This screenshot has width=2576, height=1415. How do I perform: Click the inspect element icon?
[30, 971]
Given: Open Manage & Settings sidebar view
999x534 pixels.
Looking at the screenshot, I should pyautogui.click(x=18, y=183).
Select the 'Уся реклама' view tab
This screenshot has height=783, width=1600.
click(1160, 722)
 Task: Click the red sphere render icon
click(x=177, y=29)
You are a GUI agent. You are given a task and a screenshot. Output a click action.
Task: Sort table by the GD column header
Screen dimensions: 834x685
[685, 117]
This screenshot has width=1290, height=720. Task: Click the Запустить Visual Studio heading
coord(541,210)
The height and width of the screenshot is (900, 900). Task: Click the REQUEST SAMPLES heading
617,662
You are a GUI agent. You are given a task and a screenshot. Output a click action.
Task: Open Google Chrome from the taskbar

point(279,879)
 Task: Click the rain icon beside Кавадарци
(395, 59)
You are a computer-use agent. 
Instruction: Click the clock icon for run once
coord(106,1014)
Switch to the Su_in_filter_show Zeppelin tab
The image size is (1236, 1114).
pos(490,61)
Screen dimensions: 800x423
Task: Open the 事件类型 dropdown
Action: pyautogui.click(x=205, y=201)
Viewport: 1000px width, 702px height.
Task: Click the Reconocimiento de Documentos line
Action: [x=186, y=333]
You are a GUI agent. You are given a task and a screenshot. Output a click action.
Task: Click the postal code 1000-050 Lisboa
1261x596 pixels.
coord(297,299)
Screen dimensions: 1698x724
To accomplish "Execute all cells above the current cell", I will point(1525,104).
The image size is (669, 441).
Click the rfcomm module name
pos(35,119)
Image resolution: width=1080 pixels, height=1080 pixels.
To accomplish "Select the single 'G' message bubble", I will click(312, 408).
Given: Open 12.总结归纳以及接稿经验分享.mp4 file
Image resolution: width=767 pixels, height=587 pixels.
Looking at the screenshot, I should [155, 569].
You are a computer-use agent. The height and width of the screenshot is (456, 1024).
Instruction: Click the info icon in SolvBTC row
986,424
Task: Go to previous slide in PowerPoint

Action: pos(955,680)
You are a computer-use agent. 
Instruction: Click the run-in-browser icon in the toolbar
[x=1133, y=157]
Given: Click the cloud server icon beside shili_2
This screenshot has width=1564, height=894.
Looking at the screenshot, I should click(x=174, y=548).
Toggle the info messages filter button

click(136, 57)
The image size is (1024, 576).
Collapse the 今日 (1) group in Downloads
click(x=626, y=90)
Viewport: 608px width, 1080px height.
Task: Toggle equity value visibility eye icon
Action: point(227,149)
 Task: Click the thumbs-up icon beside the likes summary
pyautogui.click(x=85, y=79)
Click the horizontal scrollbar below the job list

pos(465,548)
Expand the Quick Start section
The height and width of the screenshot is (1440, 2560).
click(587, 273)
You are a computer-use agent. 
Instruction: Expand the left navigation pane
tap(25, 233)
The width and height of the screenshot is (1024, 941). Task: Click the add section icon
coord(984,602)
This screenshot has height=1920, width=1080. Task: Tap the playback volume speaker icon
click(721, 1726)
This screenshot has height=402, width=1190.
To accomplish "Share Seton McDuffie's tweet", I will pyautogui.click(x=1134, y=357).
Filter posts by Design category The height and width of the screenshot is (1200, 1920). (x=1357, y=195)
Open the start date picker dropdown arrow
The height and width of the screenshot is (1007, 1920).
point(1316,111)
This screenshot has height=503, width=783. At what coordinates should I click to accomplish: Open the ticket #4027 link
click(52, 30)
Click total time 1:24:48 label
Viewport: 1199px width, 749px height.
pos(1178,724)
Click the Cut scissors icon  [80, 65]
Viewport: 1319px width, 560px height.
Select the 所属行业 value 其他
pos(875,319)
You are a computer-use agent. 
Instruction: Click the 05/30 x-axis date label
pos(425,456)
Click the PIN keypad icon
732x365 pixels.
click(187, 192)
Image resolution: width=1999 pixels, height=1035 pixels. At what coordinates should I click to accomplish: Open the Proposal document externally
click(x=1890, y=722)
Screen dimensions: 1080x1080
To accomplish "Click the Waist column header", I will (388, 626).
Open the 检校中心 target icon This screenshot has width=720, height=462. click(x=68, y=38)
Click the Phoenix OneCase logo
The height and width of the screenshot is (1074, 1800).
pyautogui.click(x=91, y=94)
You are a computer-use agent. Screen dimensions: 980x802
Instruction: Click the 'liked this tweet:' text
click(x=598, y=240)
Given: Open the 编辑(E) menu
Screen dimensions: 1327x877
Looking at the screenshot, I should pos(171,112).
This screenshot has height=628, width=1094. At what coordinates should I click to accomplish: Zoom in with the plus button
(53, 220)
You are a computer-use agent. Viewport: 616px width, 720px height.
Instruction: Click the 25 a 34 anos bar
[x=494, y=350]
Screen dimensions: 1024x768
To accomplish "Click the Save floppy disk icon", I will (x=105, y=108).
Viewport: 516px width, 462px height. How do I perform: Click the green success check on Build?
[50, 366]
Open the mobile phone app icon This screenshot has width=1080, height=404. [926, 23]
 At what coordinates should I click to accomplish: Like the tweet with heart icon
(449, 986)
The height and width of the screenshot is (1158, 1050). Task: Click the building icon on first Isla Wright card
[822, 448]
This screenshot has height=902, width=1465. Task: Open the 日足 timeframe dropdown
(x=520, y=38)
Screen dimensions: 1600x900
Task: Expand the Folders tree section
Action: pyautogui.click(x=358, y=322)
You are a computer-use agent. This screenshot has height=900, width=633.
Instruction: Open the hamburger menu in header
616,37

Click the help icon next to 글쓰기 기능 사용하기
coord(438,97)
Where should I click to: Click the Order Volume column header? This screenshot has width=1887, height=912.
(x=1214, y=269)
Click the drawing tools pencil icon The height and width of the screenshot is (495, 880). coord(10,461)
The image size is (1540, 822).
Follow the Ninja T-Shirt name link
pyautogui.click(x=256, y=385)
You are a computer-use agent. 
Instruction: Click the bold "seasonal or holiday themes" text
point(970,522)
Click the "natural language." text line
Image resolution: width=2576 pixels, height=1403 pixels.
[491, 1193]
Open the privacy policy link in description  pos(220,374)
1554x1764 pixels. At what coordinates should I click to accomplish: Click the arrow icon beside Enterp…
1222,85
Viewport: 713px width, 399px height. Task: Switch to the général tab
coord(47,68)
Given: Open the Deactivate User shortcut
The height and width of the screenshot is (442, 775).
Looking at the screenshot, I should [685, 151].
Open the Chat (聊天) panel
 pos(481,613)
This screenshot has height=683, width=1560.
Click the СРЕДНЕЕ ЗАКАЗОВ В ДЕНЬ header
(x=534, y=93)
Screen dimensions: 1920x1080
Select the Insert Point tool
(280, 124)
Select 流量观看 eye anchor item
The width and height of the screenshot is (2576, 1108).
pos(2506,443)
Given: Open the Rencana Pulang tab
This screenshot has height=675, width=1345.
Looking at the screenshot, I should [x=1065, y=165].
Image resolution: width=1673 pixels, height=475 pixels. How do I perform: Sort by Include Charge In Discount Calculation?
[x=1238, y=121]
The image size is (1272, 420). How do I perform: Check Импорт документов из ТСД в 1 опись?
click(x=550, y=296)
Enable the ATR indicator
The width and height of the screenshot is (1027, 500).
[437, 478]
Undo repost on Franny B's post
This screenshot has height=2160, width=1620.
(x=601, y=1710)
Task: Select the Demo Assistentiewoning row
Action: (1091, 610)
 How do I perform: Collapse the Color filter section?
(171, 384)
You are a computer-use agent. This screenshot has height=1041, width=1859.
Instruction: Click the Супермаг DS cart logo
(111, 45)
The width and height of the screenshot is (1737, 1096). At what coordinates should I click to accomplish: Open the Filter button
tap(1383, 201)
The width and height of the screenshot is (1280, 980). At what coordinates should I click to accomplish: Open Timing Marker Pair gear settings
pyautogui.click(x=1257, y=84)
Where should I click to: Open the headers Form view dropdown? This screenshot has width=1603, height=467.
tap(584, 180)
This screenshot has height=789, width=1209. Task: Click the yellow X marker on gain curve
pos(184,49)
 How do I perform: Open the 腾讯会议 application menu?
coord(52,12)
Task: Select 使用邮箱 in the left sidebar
______
• Task prompt:
All that belongs in the answer is the run of lines above from the line containing "The height and width of the screenshot is (442, 775)." through the line containing "Screen dimensions: 1920x1080", exactly as written.

• Problem solution:
The height and width of the screenshot is (442, 775).
Looking at the screenshot, I should [685, 151].
Open the Chat (聊天) panel
 pos(481,613)
This screenshot has height=683, width=1560.
Click the СРЕДНЕЕ ЗАКАЗОВ В ДЕНЬ header
(x=534, y=93)
Screen dimensions: 1920x1080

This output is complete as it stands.